# [TouchPad] moins bien depuis MAJ (résolu)

## Fabe

Bonjour all

suite a quelques problemes de connections, j'ai été obligé de me passer de gentoo pendant un bon bout de temps.. apres cela, une MAJ c'est imposée et bien entendu, en bon débutant que je suis, elle a posé pas mal de problemes... tous rétablis depuis sauf un..

C'est un demi mal, mais, plutot embetant.

Je suis donc sur un portable (Amilo D.) et, depuis cette fameuse mise a jour, mon touch'pad ne fonctionne qu'a moitié..

je veux dire par la:

1) Mes assensseurs (haut-bas et gauhe-droite) ne fonctionnent plus

2) Pour déplacer une fenetre, la méthode "2coup sur le pad et déplacer" ne fonctionne plus non plus.

ce qui n'est pas pratique vu que je n'utilise pas de souris sur le pc..

Apparement, les config n'ont pas changé depuis.

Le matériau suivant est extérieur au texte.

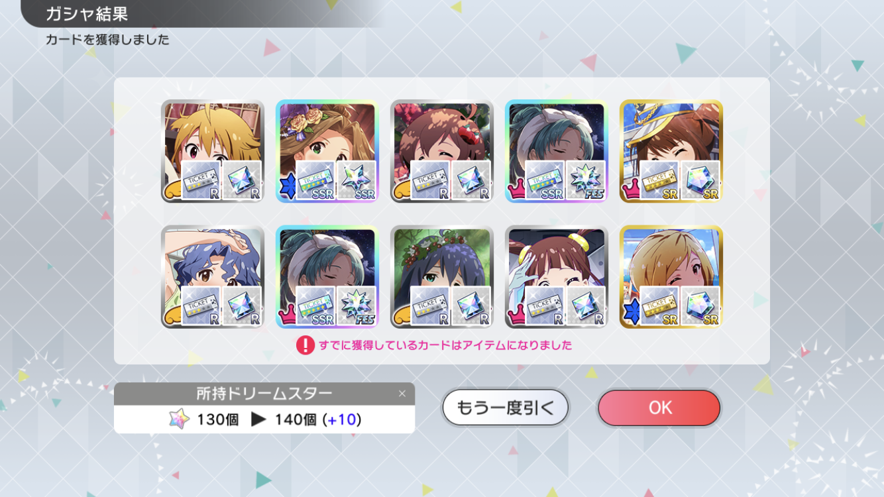Tap the もう一度引く draw again button
884x497 pixels.
pos(506,408)
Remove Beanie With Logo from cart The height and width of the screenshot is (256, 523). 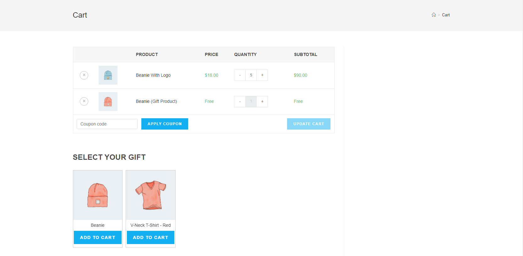point(84,75)
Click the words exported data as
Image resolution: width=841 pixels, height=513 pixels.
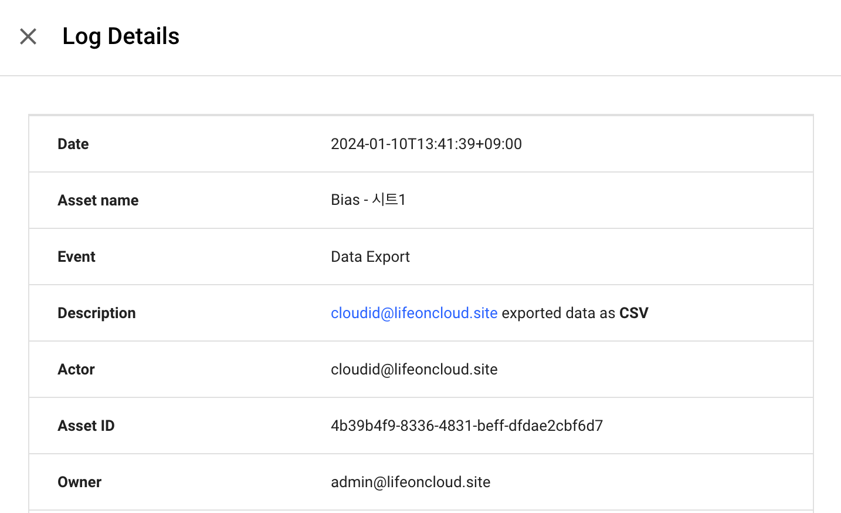coord(558,313)
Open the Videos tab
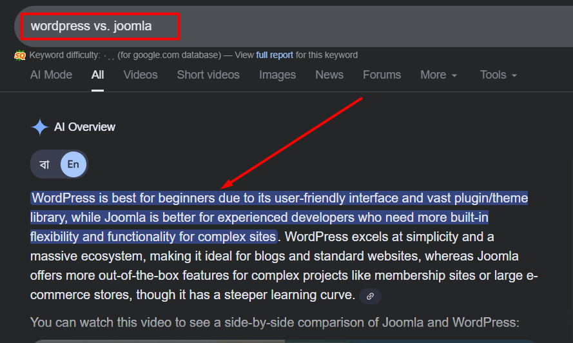 pyautogui.click(x=141, y=75)
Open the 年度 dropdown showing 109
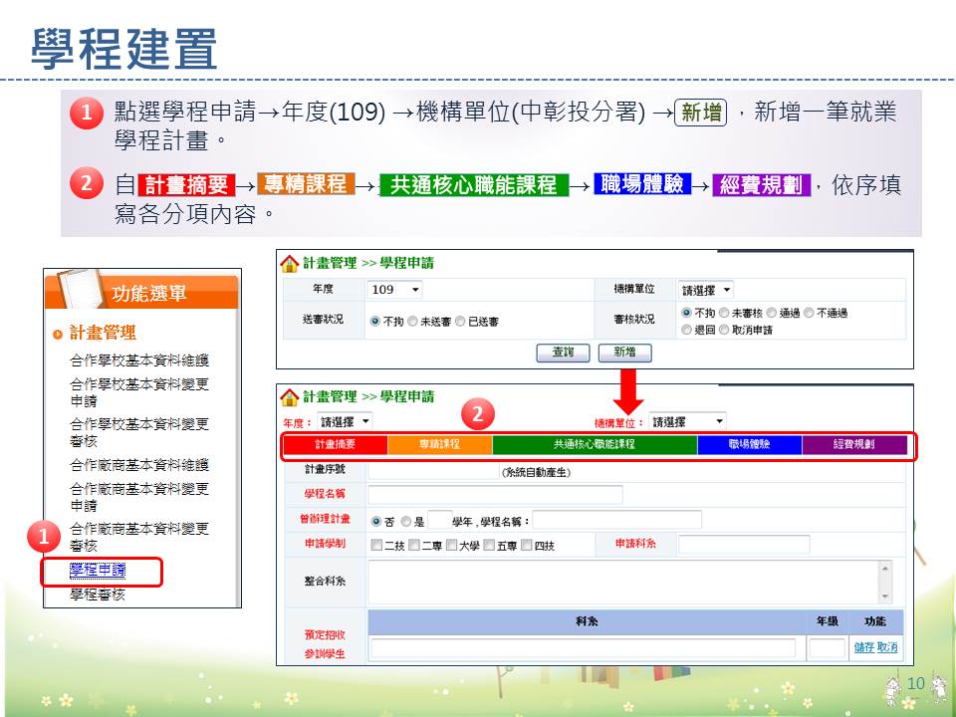This screenshot has width=956, height=717. [394, 290]
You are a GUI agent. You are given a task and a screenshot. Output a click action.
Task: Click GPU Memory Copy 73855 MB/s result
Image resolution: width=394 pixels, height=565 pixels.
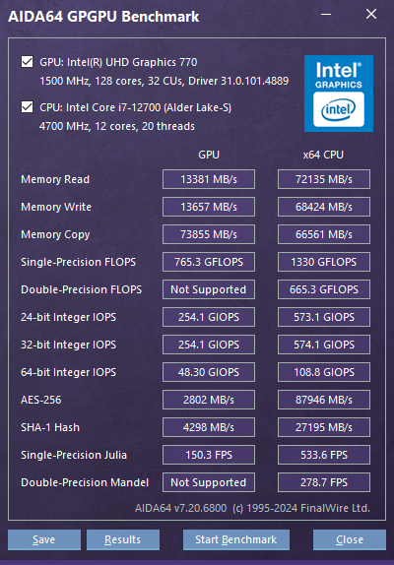coord(209,234)
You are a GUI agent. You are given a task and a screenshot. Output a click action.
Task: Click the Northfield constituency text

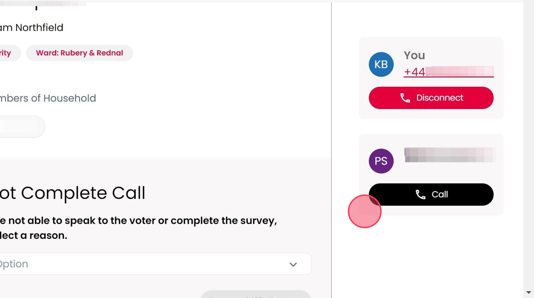[x=31, y=28]
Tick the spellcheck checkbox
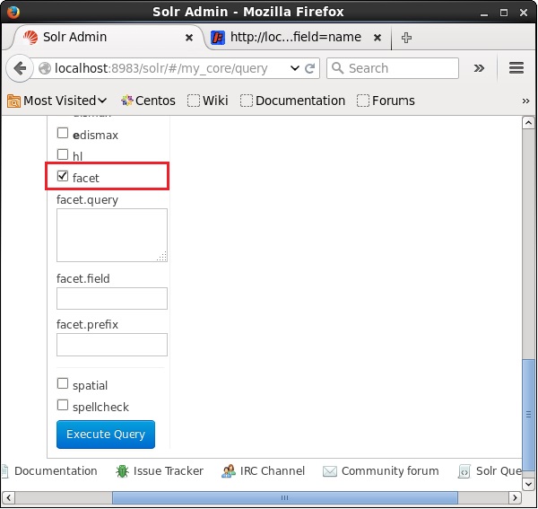Screen dimensions: 538x509 63,406
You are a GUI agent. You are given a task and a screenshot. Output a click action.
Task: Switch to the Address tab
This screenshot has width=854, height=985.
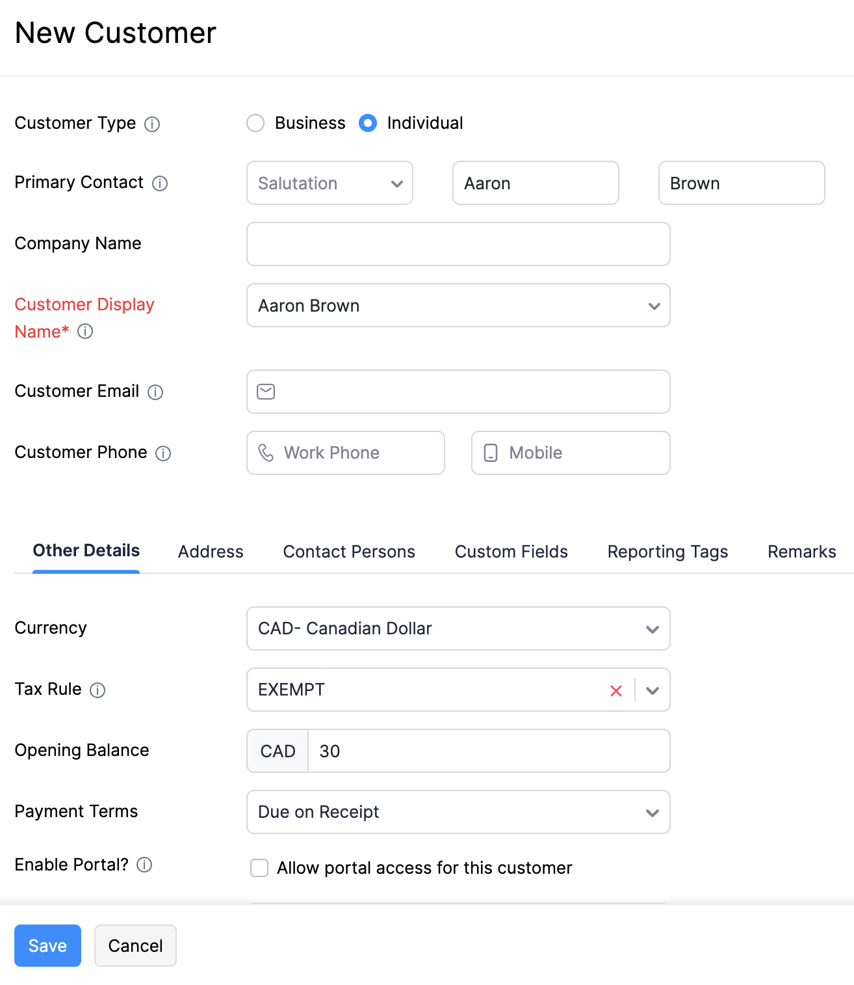point(210,551)
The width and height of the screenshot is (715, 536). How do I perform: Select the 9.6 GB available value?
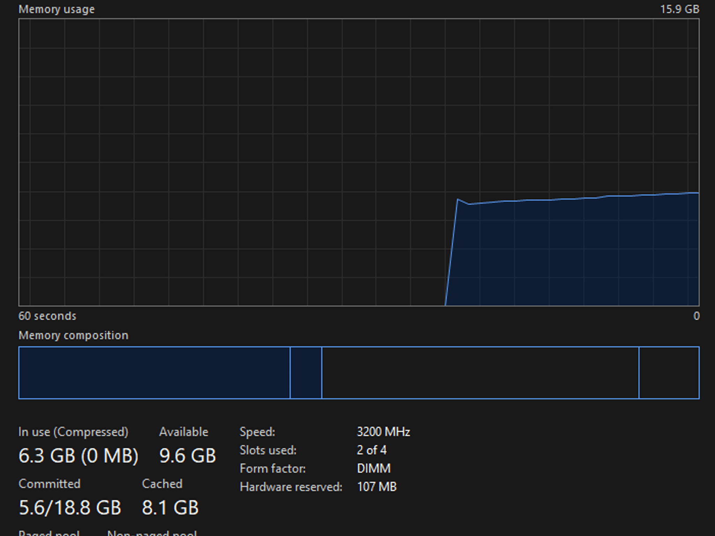[x=187, y=456]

Voila, si quelqu'un a une idee..  :Smile:  merciLast edited by Fabe on Mon Mar 05, 2007 12:11 am; edited 1 time in total

----------

## loopx

je me demande si y a pas du acerhk la dedans   :Rolling Eyes: 

----------

## Mickael

Salut,

il dit quoi le log de Xorg, pour ce touchpad. Et affiche également la partie de xorg.conf qui renseigne ton touchpad s'il te plaît. On est pas devin... harr c'est énervant à la fin, quand les gens ne lisent pas l'annonce tout en haut sur le forum : comment poster, donner les infos utiles et absolument nécessaires.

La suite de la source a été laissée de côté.